Start this the night before you want to cook. Place all of the lamb ingredients apart from the meat itself into a blender and blitz to a smooth paste to make a marinade.
With a knife, make some little incisions into the lamb shoulder to help the marinade get right into the meat. Rub and massage the marinade into the shoulder like it’s date night, until it’s completely covered.
Transfer the lamb to a roasting tin, cover with foil and place it in the fridge overnight (or for a minimum of six hours).
Put the couscous into a container big enough to allow it to double in size and pour in 400ml/about one-and-a-half cups of cold water. Cover the bowl and transfer it to the fridge. Leave this overnight, too.

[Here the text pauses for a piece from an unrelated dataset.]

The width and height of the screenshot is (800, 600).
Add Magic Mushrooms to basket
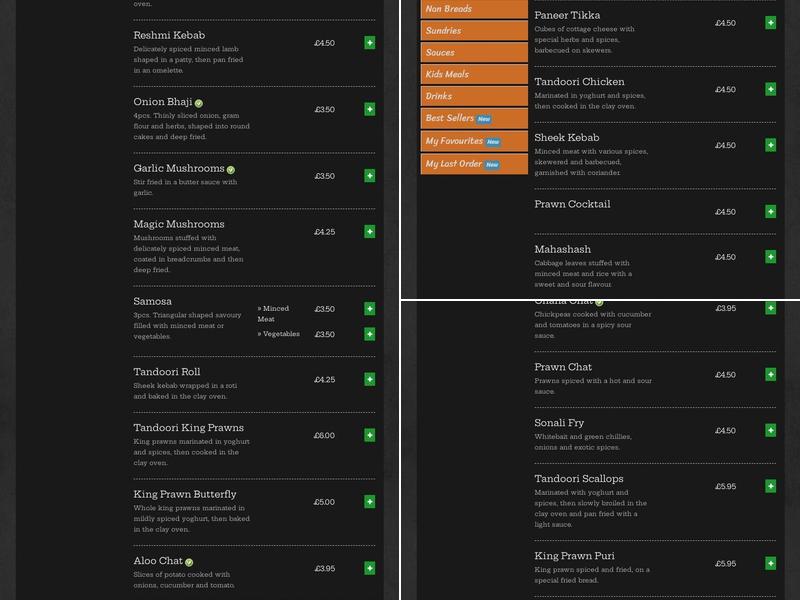370,232
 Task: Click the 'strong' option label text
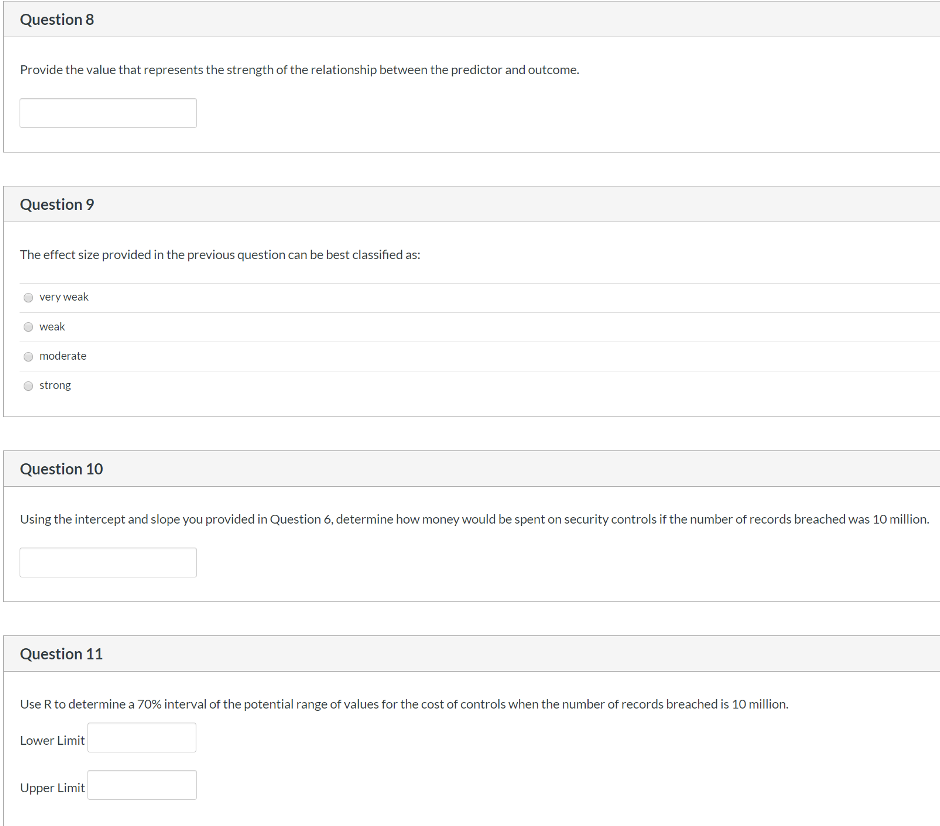tap(55, 386)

Remove the meat from the fridge 30 minutes before you intend to start cooking so that it can come up to room temperature, and preheat the oven to 190 °C/170°C fan/375F/Gas 5.

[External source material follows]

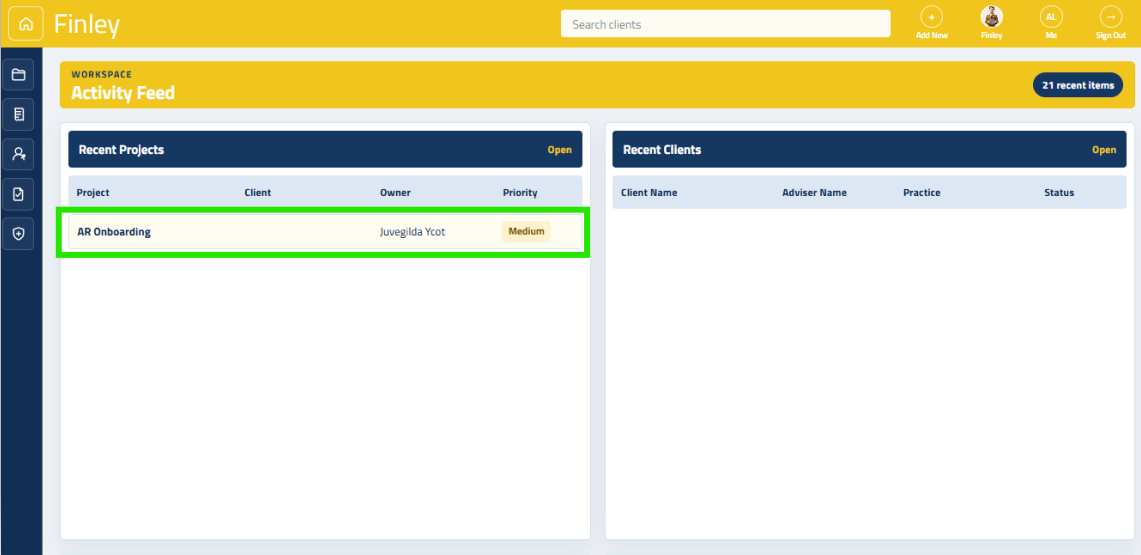This screenshot has height=555, width=1141.
Task: Select the receipt document sidebar icon
Action: [18, 114]
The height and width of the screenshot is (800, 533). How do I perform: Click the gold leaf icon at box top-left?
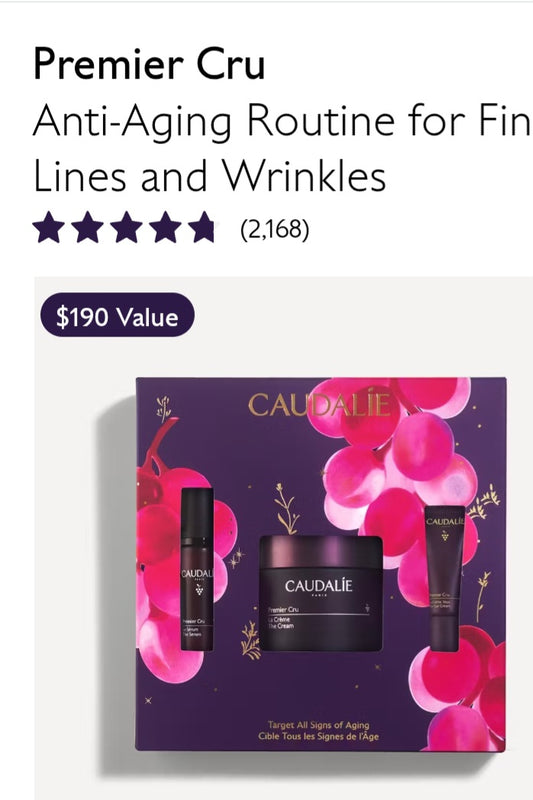pos(163,409)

When you’re ready to cook, roast the lamb, still covered with the foil, for four hours, until it is charred a little on the outside and the meat is tender and pulls apart.
Drain the couscous through a fine sieve, so you don’t lose any of it. Mix all of the other couscous ingredients into it. Season with salt and pepper to taste and leave on the side to come up to room temperature.
Either serve your massive hunk of delicious lamb in the tin as it comes, or transfer it to a wooden board and pour all of the sauce that is left in the bottom of the roasting tin into a little jug.
Serve with warm flatbreads and just let people dig and tear into this huge, sharing-lamb deliciousness, the couscous and the sauce served alongside.